Герольф вернулся только к вечеру следующего дня с горсткой своих изнуренных людей. Сам он похудел и был угрюм. Поцеловал Волчицу — ласково, но без всякой страсти. Зато Фенрира крепко обнял и не сразу отпустил.
— Как поживает мой сын?
Все еще придерживая его за плечи, Герольф чуть отстранился, чтобы хорошенько разглядеть юношу.
— Хорошо, отец, — отвечал тот. — Но мне тошно сидеть без дела. Здесь, на Большой Земле, никого и не осталось, кроме женщин и детей.
Герольф усмехнулся. Ему давно было известно, как не терпится Фенриру, как страстно он рвется в бой.
Волчица вышла: ей, конечно, горько было видеть, кому столь явно отдает предпочтение ее муж. Герольф налил в таз воды, сбросил рубашку прямо на пол и принялся умываться. Фенрир залюбовался его белым крепким телом, сплошь состоящим из мускулов и сухожилий, закаленным трудами и лишениями долгой кампании. Ему подумалось, что собственное его тело в сравнении с этим должно казаться полудетским и изнеженным. Да, пора, давно пора испытать это тело в настоящей войне, а не в военных играх.
— Мне нужна твоя помощь, — неожиданно объявил Герольф, ополаскивая лицо и плечи.
Фенрир вздрогнул.
— В чем, отец?
Герольф потянулся за полотенцем, вытерся, подошел к сыну и сел рядом.
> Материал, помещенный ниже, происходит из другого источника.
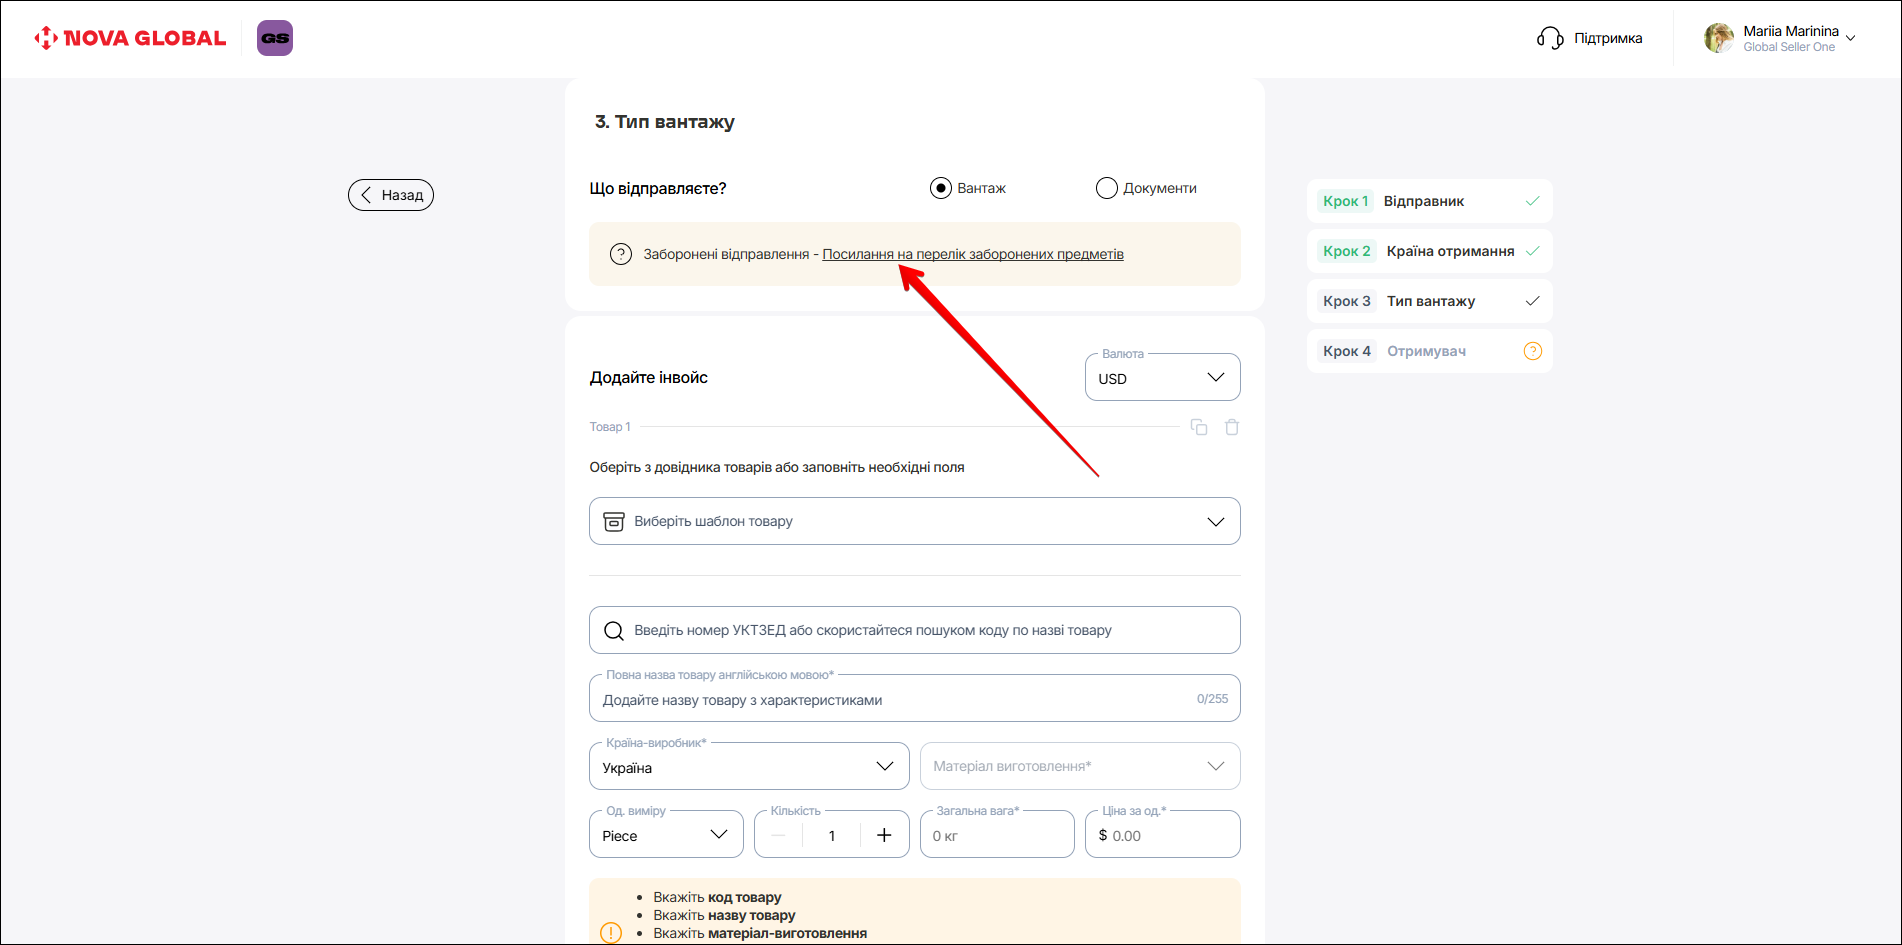Select the Вантаж radio button
Screen dimensions: 1902x945
click(941, 188)
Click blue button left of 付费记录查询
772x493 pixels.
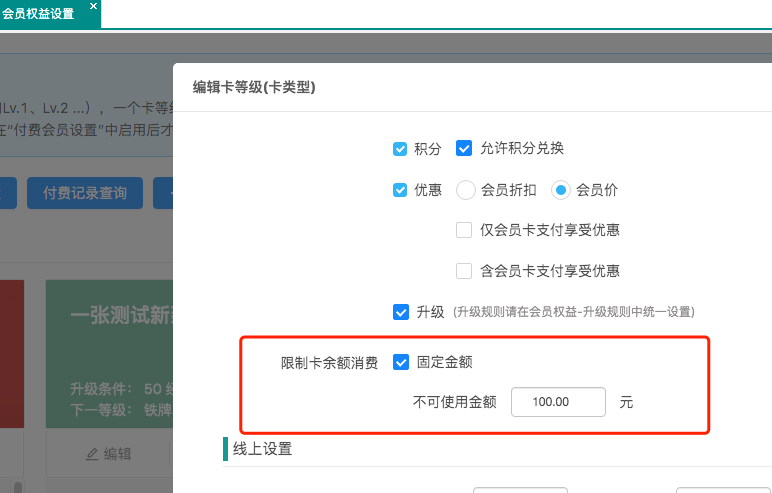8,193
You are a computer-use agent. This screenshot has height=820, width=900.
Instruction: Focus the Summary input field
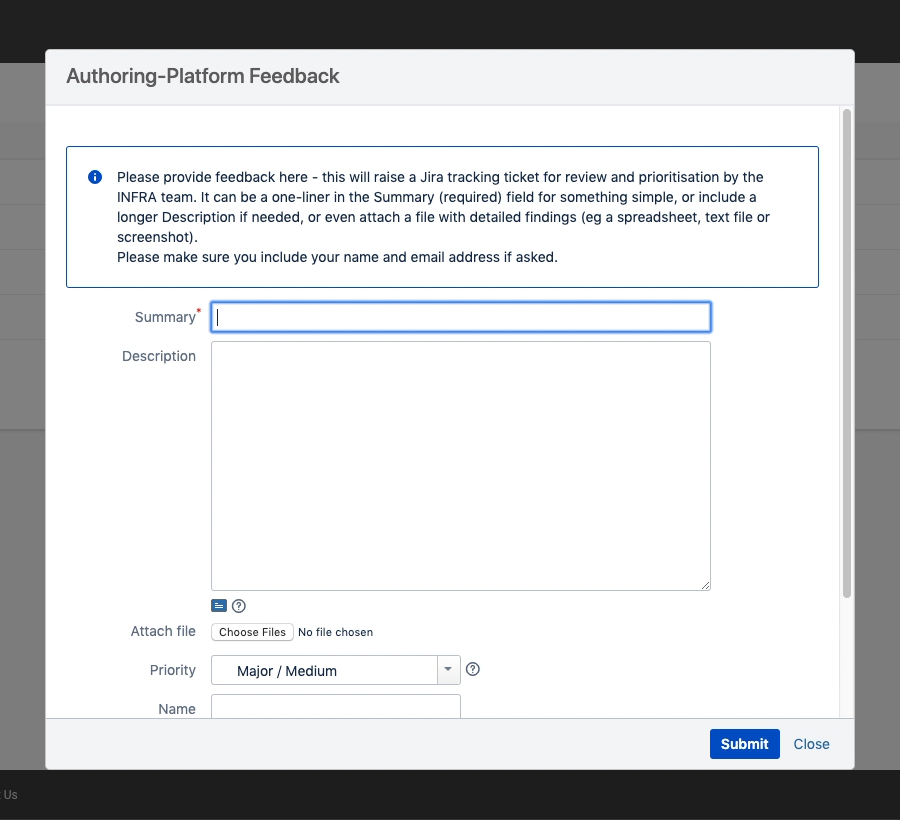461,317
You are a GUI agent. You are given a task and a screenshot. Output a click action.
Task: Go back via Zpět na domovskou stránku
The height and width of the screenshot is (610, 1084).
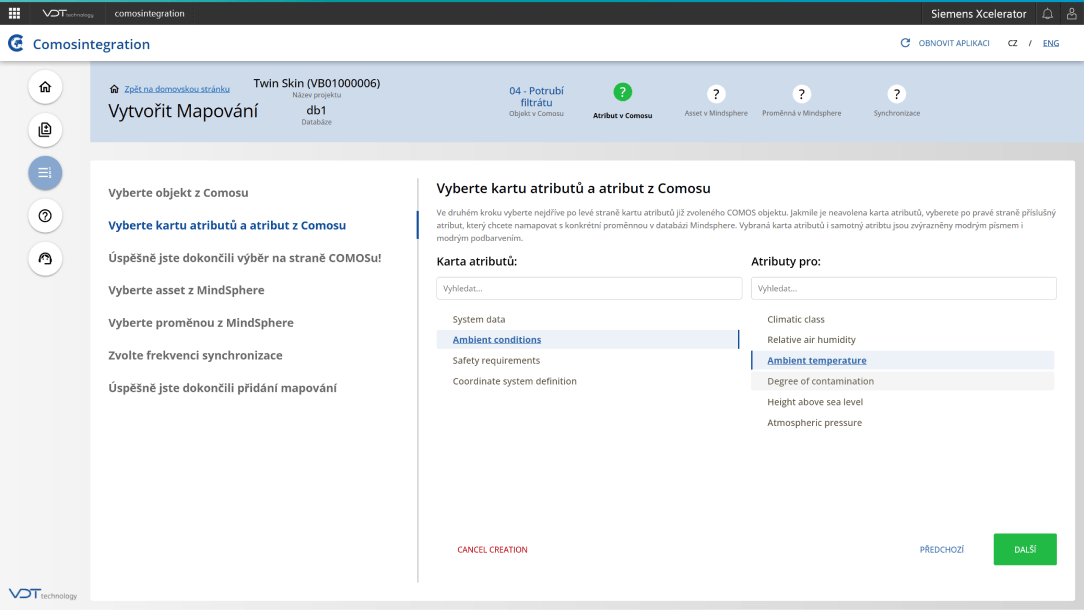176,89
Оглянулся на дверь и заговорил, понизив голос:
— Я должен кое-что тебе сказать. Кое-что довольно… не слишком приятное. Завоевание…
Он помедлил, задумавшись. Нелегко ему было сказать то, что он собирался сказать. Однако в конце концов он все-таки договорил устало:
— Завоевание… все наши усилия уходят в песок.
Поскольку Фенрир молчал, не зная, что тут можно ответить, Герольф покачал головой и, машинально продолжая обтирать уже сухие руки, повторил:
— Уходят в песок… нам никак не удается взять их треклятую столицу… конечно, это всего лишь вопрос времени, но время работает против нас, потому что… потому что солдаты падают духом… а хуже всего… об этом-то я и хотел с тобой поговорить… хуже всего дезертирство… оно подрывает боеспособность наших войск… как гибельная зараза…
— Неужели дезертиров так много, отец?
— Их все больше. Один случай влечет за собой другой.
— Но куда же дезертиры бегут? Там же ничего нет. Как им удается выжить?
— Полагаю, большинству не удается. Некоторые находят приют в отдаленных деревнях — там, на возвышенностях, куда наша армия не доходила, — эти исчезают бесследно. Ни слуху ни духу.
Он мял и скручивал полотенце.
— Пожалуй, этих дезертиров я ненавижу даже больше, чем противника. Они предатели, отступники. Они олицетворяют то, что я ненавижу больше всего.